* [STUDY QUESTIONS]:
1. Answer these about the text on Pakistan's Asia Cup cricket:
(a) Which two teams' Asia Cup matches against Pakistan raised numerous questions?
(b) At which stadium did Pakistan suffer the defeats by Bangladesh and India?
(c) Where does the leadership role in cricket start?
2. Retype the text on Pakistan's Asia Cup cricket word for word, from "After religion, cricket" up to and including "without any accountability.".

* [DOCUMENT EXCERPT]:
Winning and losing is part of the game, but the way Pakistan team played in the Asia Cup against Bangladesh and UAE has raised numerous questions which will be difficult as well as embarrassing to answer.
The roots of humiliating defeats at the hands of Bangladesh and India at Sher-e-Bangla stadium are deep and a lot has been said and written on the subject without much consequence.
After religion, cricket is the most talked about subject in Pakistan and the people in the country, despite lack of sport literacy, are extremely passionate about this hit-and-run game, where players approaching 40 years of age are still participating in competitive professional sports without any accountability.
Every management guru in the world agrees that a nation, an organisation or a team is the direct reflection of its leadership. In cricket the leadership role is not limited to team captain. It starts from board chairman and trickles down to the team captain in the ground. Leaving all conspiracy theories like match-fixing aside the present Pakistan T20 team, with a few exceptions, seems like a bunch of non-serious, over-aged, unfit cricketers.

* [SOURCE DATA]:
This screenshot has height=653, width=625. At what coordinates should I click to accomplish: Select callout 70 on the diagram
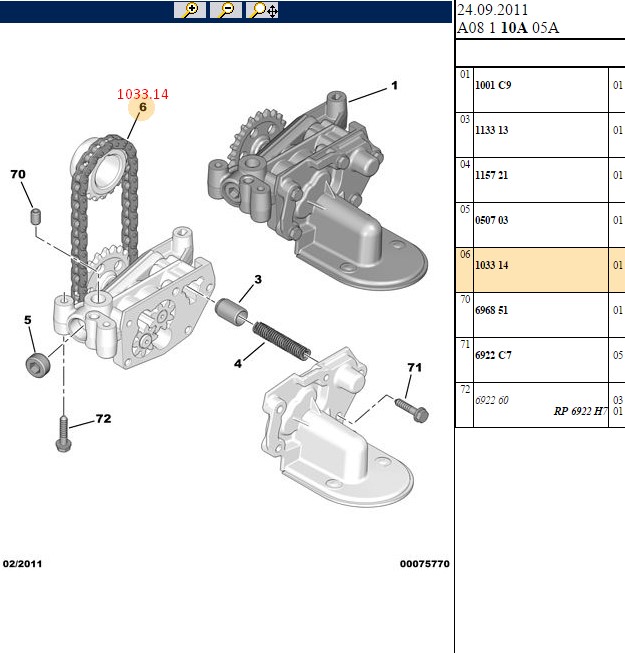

* [TASK-BY-TASK OUTPUTS]:
1.
(a) Bangladesh and UAE
(b) Sher-e-Bangla stadium
(c) With the board chairman

2.
After religion, cricket is the most talked about subject in Pakistan and the people in the country, despite lack of sport literacy, are extremely passionate about this hit-and-run game, where players approaching 40 years of age are still participating in competitive professional sports without any accountability.